You’ve probably heard of them, maybe because they’re starting to dominate the market of washing machines. Although energy efficient dish washers and dryers are slow to become competitive, low-water washing machines are so significantly water efficient in comparison to standard models that they’re becoming one of the first green appliances to quickly become worth their higher initial costs.
Why is this? Well let’s start by crunching some numbers. The average American uses somewhere between 80 and 100 gallons of water per day. Some of that tends to be shared usage, so it’s about fair to say that a family of four uses 300 gallons of water per day. That adds up to 109,500 gallons a year used by the average family. About 15% of that water is contributed to the approximately 400 loads of laundry done each year by that same average family. That’s right, the average family of four uses about 16,000 gallons of water a year just to wash their clothes.

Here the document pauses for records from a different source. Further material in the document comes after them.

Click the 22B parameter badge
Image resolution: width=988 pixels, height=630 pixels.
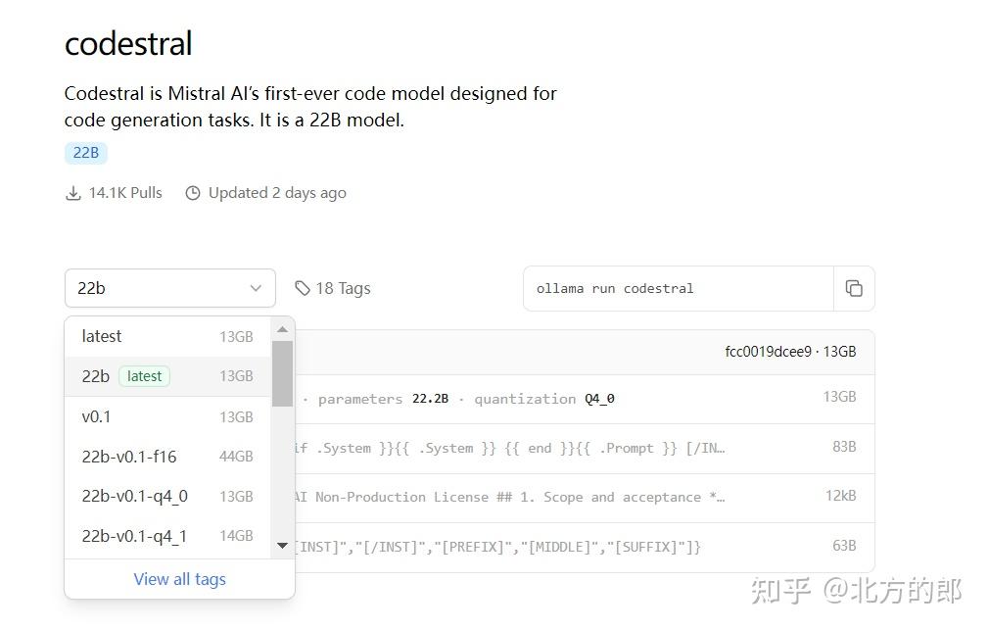(85, 153)
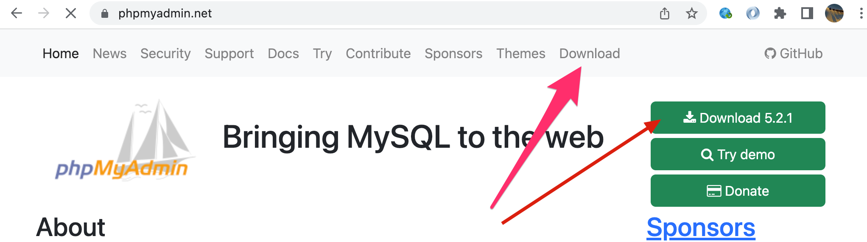867x242 pixels.
Task: Go back with the browser back arrow
Action: click(x=17, y=14)
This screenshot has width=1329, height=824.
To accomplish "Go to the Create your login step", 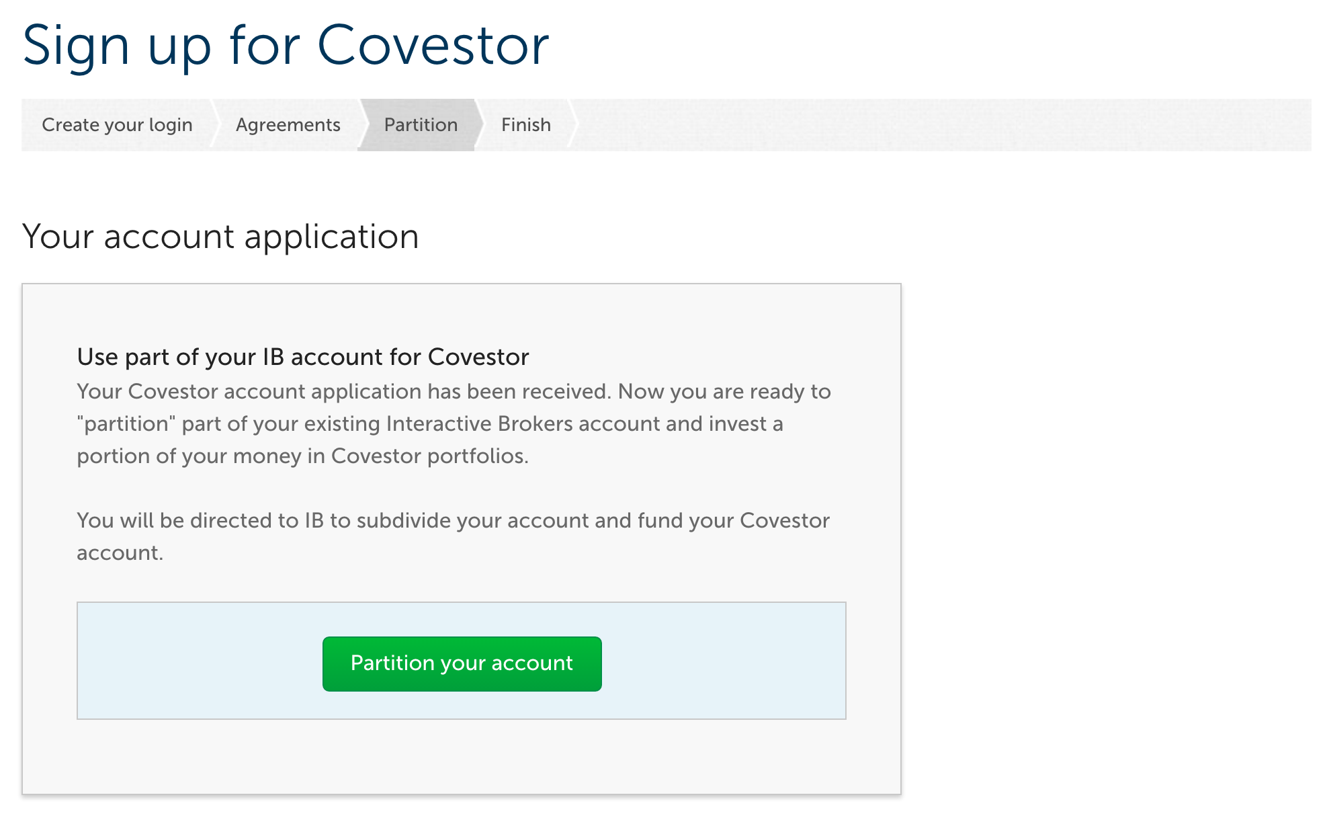I will [117, 125].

Now that there’s low-water washing machine son the market, it’s possible to cut that consumption by up to 40 percent. That ends up adding up to hundreds of dollars cut from your utilities bill per year. But how do they manage to do this?
First let’s go over what a standard machine does to wash your clothes. A typical washing machine consists of a large porcelain or plastic basket seated inside a sealed drum that fills almost completely with water. The 3.0 cubic foot drum can hold about 22 gallons of water and, in larger machines, might even use up to 50 gallons of water per load.
Now there’s low-water washing machines, also known as high efficiency of HE machines, that use about 60% of that amount of water to complete the same job. There’s even one machine created by the British company Xeros that uses virtually no water, opting instead into special clothes cleaning pellets.
You’ve likely seen these HE appliances marked with the EnergyStar label; EnergyStar is an organization that manages the certification of high efficiency, energy-saving appliances. There’s a different set of criteria for each kind of appliance (and sometimes no set of criteria whatsoever, like in the case of dryers, which aren’t even worth rating due to their widely similar energy output). For washing machines, EnergyStar takes into consideration the machine’s water factor or WF. This is derived by taking the total weighted per-cycle water consumption (also known as the quotient or Q) and then dividing it by the washer’s capacity, which is generally referred to as C. Since 2009, EnergyStar washing machines have had to have a WF less than or equal to 7.5. In 2011, that number dropped to 6.0, and we can expect that number to keep dropping as technology advances further and the signs of global warming worsen.
So how do HE machines pull this off? They only allow clothing to soak up the amount of water they need by using sensors that can measure the amount of water needed based on the weight and moisture level of the clothing already in the machine. This keeps the machines from using more water than is necessary i.e. wasting it.